Material for the task >>

------------------------------------------------------------------------

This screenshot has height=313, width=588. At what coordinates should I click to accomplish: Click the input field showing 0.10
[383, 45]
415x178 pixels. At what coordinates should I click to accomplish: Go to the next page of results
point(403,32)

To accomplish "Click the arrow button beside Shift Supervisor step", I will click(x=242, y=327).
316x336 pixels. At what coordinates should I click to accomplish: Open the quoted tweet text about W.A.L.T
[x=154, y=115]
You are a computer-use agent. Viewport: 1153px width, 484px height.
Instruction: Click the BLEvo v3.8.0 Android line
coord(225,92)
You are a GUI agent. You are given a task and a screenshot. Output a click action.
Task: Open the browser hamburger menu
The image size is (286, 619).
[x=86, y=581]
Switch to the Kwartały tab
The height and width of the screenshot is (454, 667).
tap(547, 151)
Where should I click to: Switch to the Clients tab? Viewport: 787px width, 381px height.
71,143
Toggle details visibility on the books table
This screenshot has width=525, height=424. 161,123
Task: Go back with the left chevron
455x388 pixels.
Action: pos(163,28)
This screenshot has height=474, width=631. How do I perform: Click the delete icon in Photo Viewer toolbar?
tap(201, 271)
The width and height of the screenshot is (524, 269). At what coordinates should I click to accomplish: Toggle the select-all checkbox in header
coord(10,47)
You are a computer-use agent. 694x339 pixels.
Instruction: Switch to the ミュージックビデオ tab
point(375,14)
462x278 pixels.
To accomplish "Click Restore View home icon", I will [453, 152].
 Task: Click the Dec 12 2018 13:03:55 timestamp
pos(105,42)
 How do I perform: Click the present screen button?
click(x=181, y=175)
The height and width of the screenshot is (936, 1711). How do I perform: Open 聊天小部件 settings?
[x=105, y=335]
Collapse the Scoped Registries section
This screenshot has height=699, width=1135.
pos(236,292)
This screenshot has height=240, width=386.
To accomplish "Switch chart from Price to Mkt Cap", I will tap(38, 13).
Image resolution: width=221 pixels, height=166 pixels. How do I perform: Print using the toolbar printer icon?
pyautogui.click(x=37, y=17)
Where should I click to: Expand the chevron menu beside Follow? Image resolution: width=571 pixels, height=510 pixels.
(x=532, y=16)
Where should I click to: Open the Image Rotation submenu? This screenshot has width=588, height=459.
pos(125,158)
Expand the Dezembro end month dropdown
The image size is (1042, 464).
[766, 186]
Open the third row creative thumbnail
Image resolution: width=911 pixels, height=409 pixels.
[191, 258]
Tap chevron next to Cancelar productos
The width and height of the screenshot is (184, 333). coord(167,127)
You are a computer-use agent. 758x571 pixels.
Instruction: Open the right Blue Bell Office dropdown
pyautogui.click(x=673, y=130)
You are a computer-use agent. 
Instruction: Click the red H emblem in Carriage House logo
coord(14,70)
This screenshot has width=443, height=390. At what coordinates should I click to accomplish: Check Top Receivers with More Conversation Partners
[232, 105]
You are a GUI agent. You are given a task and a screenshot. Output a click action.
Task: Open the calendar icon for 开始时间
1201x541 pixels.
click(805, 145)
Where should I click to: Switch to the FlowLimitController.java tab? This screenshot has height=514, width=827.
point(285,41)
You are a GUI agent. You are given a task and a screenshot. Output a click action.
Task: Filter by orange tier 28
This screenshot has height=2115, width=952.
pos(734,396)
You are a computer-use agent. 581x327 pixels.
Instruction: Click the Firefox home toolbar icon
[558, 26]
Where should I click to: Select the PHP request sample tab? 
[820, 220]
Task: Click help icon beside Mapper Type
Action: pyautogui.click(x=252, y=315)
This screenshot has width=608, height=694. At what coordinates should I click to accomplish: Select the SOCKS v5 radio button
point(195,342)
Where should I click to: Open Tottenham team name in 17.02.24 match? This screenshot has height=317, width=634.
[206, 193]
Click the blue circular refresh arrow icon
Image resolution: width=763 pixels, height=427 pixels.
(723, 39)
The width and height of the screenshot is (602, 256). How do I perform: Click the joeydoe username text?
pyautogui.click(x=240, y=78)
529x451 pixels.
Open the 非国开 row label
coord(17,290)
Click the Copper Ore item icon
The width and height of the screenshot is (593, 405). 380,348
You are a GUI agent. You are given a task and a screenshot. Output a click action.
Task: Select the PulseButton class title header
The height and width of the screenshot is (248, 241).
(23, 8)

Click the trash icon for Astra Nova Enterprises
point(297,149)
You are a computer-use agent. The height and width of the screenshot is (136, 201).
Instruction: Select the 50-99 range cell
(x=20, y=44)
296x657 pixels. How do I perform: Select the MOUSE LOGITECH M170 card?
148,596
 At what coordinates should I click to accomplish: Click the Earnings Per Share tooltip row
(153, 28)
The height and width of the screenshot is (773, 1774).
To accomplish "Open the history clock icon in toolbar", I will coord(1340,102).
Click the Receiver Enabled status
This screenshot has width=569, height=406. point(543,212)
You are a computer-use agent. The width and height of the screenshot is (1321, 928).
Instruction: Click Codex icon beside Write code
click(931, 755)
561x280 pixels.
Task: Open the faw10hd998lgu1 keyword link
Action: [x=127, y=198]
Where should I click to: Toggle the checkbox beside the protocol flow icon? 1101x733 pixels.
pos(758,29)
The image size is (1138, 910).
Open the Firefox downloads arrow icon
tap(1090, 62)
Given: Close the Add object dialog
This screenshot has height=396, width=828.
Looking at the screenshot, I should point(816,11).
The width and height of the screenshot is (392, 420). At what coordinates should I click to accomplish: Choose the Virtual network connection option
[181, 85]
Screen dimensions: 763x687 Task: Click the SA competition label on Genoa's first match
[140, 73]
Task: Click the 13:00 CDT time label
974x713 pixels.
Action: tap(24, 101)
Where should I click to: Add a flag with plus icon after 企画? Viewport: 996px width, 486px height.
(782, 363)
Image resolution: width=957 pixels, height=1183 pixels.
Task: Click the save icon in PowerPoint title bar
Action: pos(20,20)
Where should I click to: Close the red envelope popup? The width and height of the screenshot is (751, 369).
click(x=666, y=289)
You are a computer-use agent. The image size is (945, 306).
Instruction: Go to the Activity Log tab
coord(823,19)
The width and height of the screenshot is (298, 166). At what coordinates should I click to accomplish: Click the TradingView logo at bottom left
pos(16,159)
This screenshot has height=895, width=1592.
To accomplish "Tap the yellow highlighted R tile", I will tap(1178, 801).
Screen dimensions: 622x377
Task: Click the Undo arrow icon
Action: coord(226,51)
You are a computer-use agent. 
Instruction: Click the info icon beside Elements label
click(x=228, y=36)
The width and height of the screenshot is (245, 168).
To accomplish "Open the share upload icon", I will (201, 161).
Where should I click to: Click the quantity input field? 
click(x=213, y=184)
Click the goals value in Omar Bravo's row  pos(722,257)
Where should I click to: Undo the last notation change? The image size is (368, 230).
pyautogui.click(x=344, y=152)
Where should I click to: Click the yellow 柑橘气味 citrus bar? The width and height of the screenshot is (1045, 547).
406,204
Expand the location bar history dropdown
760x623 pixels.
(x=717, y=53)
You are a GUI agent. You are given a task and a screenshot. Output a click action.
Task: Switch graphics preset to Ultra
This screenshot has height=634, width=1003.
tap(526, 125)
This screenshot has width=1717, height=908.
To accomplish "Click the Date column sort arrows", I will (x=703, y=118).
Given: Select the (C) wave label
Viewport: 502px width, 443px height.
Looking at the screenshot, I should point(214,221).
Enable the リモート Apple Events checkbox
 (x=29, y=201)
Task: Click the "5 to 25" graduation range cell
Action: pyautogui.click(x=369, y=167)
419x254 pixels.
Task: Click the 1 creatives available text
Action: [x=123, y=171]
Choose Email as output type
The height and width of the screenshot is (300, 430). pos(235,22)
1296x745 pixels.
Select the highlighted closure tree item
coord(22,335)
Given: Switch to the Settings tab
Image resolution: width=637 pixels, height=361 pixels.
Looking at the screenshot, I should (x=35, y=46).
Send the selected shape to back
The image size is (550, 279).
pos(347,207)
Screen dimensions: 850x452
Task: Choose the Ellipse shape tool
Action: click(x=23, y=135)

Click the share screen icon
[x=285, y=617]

------------------------------------------------------------------------

Work instruction >>
From the material above, set down exactly the lines between the line holding "The image size is (1138, 910)." and the line holding "You are a computer-use agent. The image", inclusive. Include nothing else.

The answer >>
The image size is (1138, 910).
Open the Firefox downloads arrow icon
tap(1090, 62)
Given: Close the Add object dialog
This screenshot has height=396, width=828.
Looking at the screenshot, I should point(816,11).
The width and height of the screenshot is (392, 420). At what coordinates should I click to accomplish: Choose the Virtual network connection option
[181, 85]
Screen dimensions: 763x687 Task: Click the SA competition label on Genoa's first match
[140, 73]
Task: Click the 13:00 CDT time label
974x713 pixels.
Action: tap(24, 101)
Where should I click to: Add a flag with plus icon after 企画? Viewport: 996px width, 486px height.
(782, 363)
Image resolution: width=957 pixels, height=1183 pixels.
Task: Click the save icon in PowerPoint title bar
Action: pos(20,20)
Where should I click to: Close the red envelope popup? The width and height of the screenshot is (751, 369).
click(x=666, y=289)
You are a computer-use agent. The image size is (945, 306).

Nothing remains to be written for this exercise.